“When I was fifteen,” Miss Saeki says with a smile, “all I wanted was to go off to some other world, a place beyond anybody’s reach. A place beyond the flow of time.”
“But there’s not a place like that in this world.”
“Exactly. Which is why I’m living here, in this world where things are continually damaged, where the heart is fickle, where time flows past without a break.”
In February of 2014, I published a post called Blossom Where You’re Planted. During that time in Houston, I had come to see that I was pursing the dreams of my 23 year old self which the 30 year old me no longer wanted.
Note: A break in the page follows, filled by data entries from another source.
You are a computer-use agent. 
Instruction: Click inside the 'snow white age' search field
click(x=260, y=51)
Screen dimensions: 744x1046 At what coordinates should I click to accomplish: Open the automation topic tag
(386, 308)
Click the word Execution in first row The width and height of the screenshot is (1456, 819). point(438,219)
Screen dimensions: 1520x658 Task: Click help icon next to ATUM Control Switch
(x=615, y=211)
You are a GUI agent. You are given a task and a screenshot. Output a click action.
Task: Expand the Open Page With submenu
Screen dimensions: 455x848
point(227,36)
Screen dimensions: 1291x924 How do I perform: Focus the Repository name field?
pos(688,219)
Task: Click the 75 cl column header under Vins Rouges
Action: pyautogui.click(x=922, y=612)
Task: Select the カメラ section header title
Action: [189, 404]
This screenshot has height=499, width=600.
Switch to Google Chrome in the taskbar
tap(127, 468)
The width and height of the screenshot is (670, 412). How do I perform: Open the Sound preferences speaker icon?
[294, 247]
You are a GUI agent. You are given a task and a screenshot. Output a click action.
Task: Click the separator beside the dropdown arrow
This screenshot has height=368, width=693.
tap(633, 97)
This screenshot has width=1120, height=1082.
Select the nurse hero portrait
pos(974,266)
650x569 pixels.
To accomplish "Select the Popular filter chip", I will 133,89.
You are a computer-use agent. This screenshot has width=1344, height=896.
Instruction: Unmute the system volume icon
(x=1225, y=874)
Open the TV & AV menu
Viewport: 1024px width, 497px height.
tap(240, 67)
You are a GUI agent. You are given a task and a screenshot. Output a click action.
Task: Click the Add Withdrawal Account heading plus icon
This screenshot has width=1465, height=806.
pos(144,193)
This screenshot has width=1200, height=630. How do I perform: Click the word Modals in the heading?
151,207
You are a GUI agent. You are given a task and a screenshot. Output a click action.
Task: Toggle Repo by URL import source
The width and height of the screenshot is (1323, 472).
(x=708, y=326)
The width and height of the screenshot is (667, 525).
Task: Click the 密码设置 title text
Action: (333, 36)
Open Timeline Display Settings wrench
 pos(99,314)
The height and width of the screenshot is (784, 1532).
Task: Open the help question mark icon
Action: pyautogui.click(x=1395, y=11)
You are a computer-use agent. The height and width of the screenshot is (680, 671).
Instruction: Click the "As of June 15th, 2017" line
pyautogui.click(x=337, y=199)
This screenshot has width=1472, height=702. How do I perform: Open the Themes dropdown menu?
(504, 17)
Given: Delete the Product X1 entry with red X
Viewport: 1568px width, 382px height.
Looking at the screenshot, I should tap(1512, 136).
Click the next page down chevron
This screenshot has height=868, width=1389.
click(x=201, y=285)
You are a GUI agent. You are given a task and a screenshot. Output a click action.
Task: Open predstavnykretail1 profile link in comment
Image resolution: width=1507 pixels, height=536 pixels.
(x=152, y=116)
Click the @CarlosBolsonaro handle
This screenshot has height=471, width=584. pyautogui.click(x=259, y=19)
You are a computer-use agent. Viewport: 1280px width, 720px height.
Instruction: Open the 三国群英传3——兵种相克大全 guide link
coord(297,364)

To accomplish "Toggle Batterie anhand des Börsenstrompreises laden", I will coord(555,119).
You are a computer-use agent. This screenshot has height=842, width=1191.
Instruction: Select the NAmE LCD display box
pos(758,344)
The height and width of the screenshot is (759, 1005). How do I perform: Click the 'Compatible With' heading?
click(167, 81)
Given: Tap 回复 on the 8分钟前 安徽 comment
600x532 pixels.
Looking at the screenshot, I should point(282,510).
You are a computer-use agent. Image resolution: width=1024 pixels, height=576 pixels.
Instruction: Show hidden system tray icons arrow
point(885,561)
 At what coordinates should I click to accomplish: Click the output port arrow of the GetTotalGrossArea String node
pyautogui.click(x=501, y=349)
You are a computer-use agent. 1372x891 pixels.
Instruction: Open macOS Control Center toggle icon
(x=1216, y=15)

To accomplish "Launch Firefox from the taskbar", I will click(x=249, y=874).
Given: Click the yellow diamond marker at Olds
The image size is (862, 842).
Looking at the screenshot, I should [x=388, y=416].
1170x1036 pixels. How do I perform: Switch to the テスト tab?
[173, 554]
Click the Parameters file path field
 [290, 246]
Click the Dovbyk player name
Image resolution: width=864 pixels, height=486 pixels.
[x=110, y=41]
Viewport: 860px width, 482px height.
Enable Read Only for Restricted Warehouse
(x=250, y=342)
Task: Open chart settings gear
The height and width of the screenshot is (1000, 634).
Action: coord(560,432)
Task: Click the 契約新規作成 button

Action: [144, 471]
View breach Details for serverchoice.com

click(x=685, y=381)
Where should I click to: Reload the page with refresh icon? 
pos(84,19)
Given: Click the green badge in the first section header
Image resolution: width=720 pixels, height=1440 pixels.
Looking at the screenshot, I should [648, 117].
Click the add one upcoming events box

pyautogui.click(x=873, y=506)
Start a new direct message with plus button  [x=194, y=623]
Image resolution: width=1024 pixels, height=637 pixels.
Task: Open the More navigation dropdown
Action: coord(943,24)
I had to reset the course of my intentions: I wanted a career in design, and to be back where I could surf and have easier access to nature.
Two years later and with the great support of my boyfriend, I have accomplished many things. I have traveled to far off kingdoms, surfed off beaches that border jungles, and have had a flourishing freelance design career. I currently have a job that I love — I work as a designer for a small, upscale dinnerware company. My work challenges me, I have gained a wealth of knowledge in overseas manufacturing, and I respect and value the insights of my peers. I feel fortunate to say that I experience great fulfillment in my work.
Not only have I found a job that fulfills me, but I am also back in Santa Monica — close to the ocean once more. Many mornings before work, I paddle out into the cold pacific waters and watch the sunrise over Venice. After ten years of bouncing around the US, I wake up filled with excitement to be back in California where the mountains and the water are at my fingertips.
I chose the quote above because although I have achieved these professional goals and live in an amazing location, my situation is still not perfect (continually damaged), and in my attainment of certain goals, I realize that new desires have slipped into my life (the heart is fickle).
Where things are continually damaged:
Although I live on the coast, David and I now live apart, and the distance has challenged us in unexpected ways. In Hawaii, we were inseparable; adventuring around the island and jointly working on exciting and creative projects. In Houston we were a team — both focused on our careers and encouraging each other along the way. Now, 1500 miles away, our interactions have become an abbreviated curbside, hello-goodbye. Perhaps the most challenging and puzzling aspect of our new situation is that the new situation does not challenge us at all.
My housing situation has also changed: In Houston, David and I shared a 1 bedroom condo in which I worked in complete and absolute solitude. I relished the many uninterrupted hours I used to tinker on my projects. In stark contrast, I now sleep in a twin-sized loft bed in the living room of my mother’s two bedroom apartment. As a resident of the living room, I am understandably obliged to interact with and not sour the happy vibe with all living creatures that step foot into the room.
Where I once had a badass work station with papers, paints, adhesives and various tools at my fingertips, all of my most useful and precious possessions now live on four shelves and 3 boxes in a bookshelf — my boards live in my car. Although this is great for now, it is not my optimal situation where both David and I live together…in a room… with doors.
Where the heart is fickle:
As I have come into my 30’s, I now think about my mortality in terms of aging into a long life, rather than with a monomaniacal focus on my projects and artwork. Ironically, as I grow into my career and into a position to save money, I feel a greater sense of financial insecurity. My expenses are few and I try my best to capitalize on my rent-free living situation; yet I feel the fingers of fiscal anxiety reaching into me. One night, my best friend and I were laughcyring over the sublime & tremendously likely possibility of us growing into little old ladies with a great accumulation of experiences but scraping by with little else.
With the advent of this new need to create financial stability, I find myself starting at a similar place I was when setting out to find my professional niche.
Where time flows past without a break:
Like time, and like waves, desire seems to be a constant companion in my life.
Sometimes, I look out into the ocean and feel a cool emptiness in my stomach. Regardless of how my muscles feel, the waves never tire. They are relentless. I suppose a symmetry between man and nature lies in man’s relentless desire. Desire cyclically wells up in a barreling swell and levels placidly into a fluid and benign mass. Swells roll in at different directions, as desire pivots to claim its place in the direction of my life.
When in the water, I catch some waves, miss others and sometimes take it on the head. Although I want the wave, I don’t attach a great deal of significance to it because I know there will be more. In the same sense, I may choose to let my desires set the course of my intentions but limit its significance, because like the waves, there will always be more.